Stem cells, which are capable of differentiating into various specialized cell types, are extensively studied in the context of regeneration research, including the optic nerve. Stem cells are able to secrete various growth factors, cytokines, and extracellular vesicles that possess neuroprotective and immunomodulatory properties [47]. Cell-based therapy is designed to repair damaged cells in the body by altering the immune system and can be used to treat medical conditions in other areas of medicine, such as autoimmune and inflammatory disorders [47]. To promote the development of stem cells, researchers utilize specific culture conditions and signaling molecules, ultimately aiming to generate a population of functional retinal cells that can integrate into the damaged retina [48]. Recent research has shown that various types of stem cells, including mesenchymal stem cells (MSCs), embryonic stem cells (ESCs), and induced pluripotent stem cells (iPSCs), may be used to promote optic nerve regeneration in experimental models [48]. Nonetheless, numerous challenges persist, including the complexity of differentiation protocols, safety, and long-term viability of transplanted cells, and development of effective delivery methods.

Human MSCs derived from various regions of the body, including bone marrow and umbilical cord (HUMSC), have been found to have neuroprotective effects on the cornea, retina, and photoreceptor cells. MSCs have immunomodulatory functions and secrete a number of cytokines, including BDNF, CNTF, and GDNF [49]. Recent studies have shown that MSC treatment via intravitreal injection promotes RGC survival, long-term neuroprotection, and long-distance axon regeneration [50]. The positive effects of MSCs on RGC survival may also be attributed to the idea that iPSC-MSCs donate functional mitochondria to RGCs and protect against mitochondrial damage-induced RGC loss [51]. In 2022, a research study explored the therapeutic potential of HUMSC transplantation in a glaucomatous experimental rabbit model and found that transplantation significantly increases both axon and RGC regeneration as well as the retinal structure [52]. The application of ultrasound targeted microbubble destruction further improved the HUMSC distribution and resulted in more promising outcomes [52]. Mouse ESCs have also been studied via transplantation into the retina of RGC-ablated mice with successful differentiation to RGC lineage [53].

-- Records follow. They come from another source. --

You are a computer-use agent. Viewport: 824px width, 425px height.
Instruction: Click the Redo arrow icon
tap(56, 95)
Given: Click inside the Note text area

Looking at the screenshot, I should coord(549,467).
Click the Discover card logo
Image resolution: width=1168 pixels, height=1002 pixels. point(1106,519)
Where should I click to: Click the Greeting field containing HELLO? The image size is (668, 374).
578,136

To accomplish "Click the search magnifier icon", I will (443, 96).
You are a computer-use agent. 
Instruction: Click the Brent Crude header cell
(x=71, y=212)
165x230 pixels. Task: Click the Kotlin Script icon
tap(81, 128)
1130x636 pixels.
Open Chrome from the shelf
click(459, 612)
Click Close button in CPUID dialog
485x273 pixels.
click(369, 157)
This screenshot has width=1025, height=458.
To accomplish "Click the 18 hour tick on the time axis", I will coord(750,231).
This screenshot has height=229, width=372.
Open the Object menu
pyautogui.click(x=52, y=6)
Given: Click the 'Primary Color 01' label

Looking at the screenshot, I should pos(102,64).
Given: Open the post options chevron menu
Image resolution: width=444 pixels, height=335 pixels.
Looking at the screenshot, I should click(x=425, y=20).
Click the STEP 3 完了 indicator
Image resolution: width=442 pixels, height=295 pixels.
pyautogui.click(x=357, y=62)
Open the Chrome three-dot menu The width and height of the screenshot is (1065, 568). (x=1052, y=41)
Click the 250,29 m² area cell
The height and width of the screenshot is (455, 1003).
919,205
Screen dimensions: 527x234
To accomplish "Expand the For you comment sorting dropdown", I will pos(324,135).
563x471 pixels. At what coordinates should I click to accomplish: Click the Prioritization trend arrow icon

Fish and amphibians’ retinal Müller cells possess the remarkable ability to regenerate, whereas this capacity is significantly suppressed in mammals [54]. Therefore, another potential approach for regenerating RGCs involves the endogenous regeneration of retinal stem cells. Researchers have been developing different systems and methods to stimulate transdifferentiation from RGCs to Müller cells [55,56]. The axons originating from Müller cell-induced newborn RGCs are also competent in traversing the optic chiasm and extending to the visual centers of the brain, indicating that the newborn RGCs possess the typical characteristics of RGCs [48].